Both children go to bed with no fuss and DS never wakes in the night for a feed as I'm such a good parent. A quick flick around the house and it's spotless to start the next day.

Eh hum. Then of course I wake from my day dream wink

MyBaby1day Mon 25-Aug-14 03:57:11

Ha ha, no, YANBU if that's your experience. If she is healthy, you have no money worries and you both chip in to look after her I can see why your situation would be easier. Makes me long for my dream one child now!!! grin.

lornemalvo Sun 24-Aug-14 17:55:06

I would say that if you really never find it tiring then you may not be spending much time with your child or doing much with them when you are. Also one child is very different to more than one as they have to sleep at some point so you can too. Having toddlers and a baby means you can be up breastfeeding all night and still have to get up at 6am or before to look after the toddlers. That may be one reason why some people find having kidS tiring sometimes.
I'm sure it is perfectly possible to have one child, spend little time interacting with them and think kids are never tiring or stressful.
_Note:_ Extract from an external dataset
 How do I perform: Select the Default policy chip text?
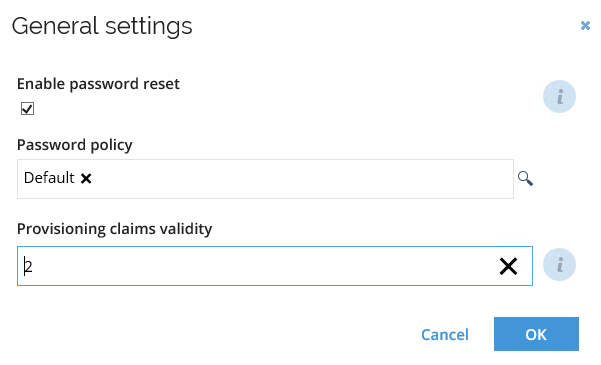pos(49,178)
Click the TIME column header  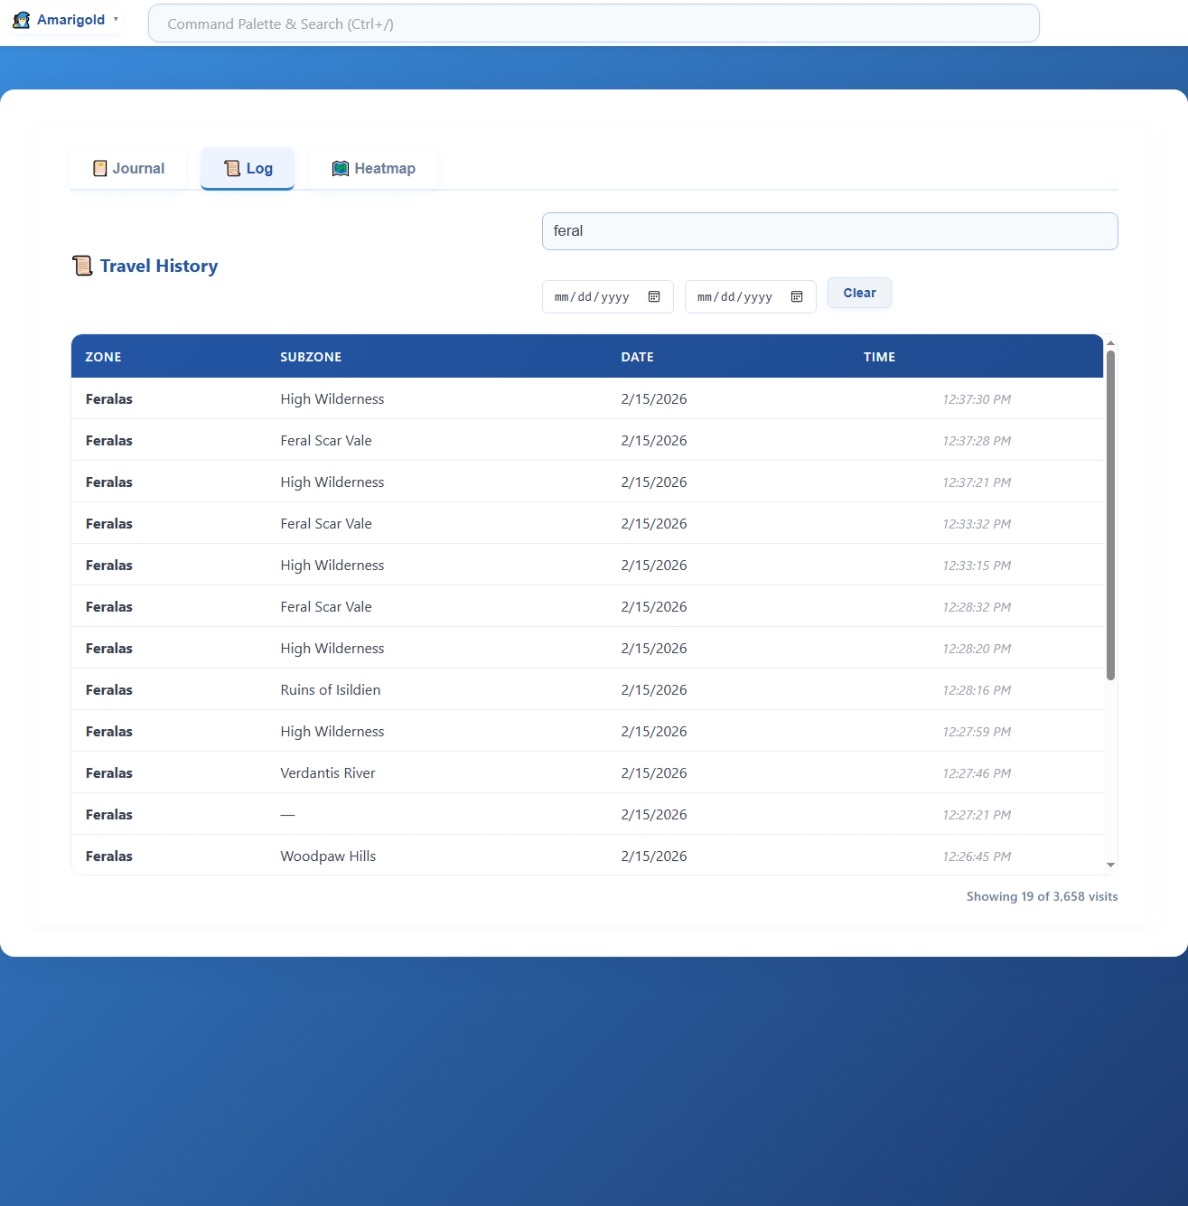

Philoslothy Sun 24-Aug-14 17:42:08

We have five plus a stepson including one with special needs.

I find it easy, that is more to do with my low standards and a lot of luck rather than any ability on my part

deakymom Sun 24-Aug-14 17:06:20

plus i feel compelled to say i find my children easy i find my husband stressful kids you can send to bed wtf do you do with an irritating husband send him home to mammy?

PacificDogwood Sun 24-Aug-14 15:36:10

Well, as far as goading goes, this was a very successful thread.

I think I may start one "AIBU to say losing weight is easy - just eat less?"
or "AIBU to let them eat cake as I have no money worries?"

Smugness is just never pretty.
Btw one of the above AIBUs is a lie… <mysterious>
<eats cake>

CultureSucksDownWords Sun 24-Aug-14 15:13:14

The OP said "having kids is not stressful/tiring" - and asked if anyone agreed with him or found what he was saying to be incorrect.

Most people disagreed with him, and pointed out that as all people are different, in different circumstances and with different children, the most he could say is that he finds being a parent to his one child to be stress free and not tiring.

Anyone with the ability to empathise and look outside their own situation could see that this would be the case. That's why, I think, that a lot of people assumed that the OP was actually being a bit goady and insincere.

Sirzy Sun 24-Aug-14 15:11:47

It's not about being bitter or jealous at all, the flaming was about the need to start such a thread which basically makes out that the op is a perfect parent and that anyone who doesn't find it easy is doing something wrong.

Parenting is stressful, parenting is tiring. It is also very rewarding but to start an AIBU to suggest that parenting is neither stressful not tiring is as best daft at worse inflammatory and/or rude

Snapespotions Sun 24-Aug-14 15:11:38

<whispers> I don't find it tiring or stressful either. I love being a mum.


That's certainly not to say that I think it should be easy for everyone. We all have different circumstances, different families and different takes on the world. It's just my own experience.

Eliza22 Sun 24-Aug-14 15:09:46

In your opinion.....based on your lucky experience of one child.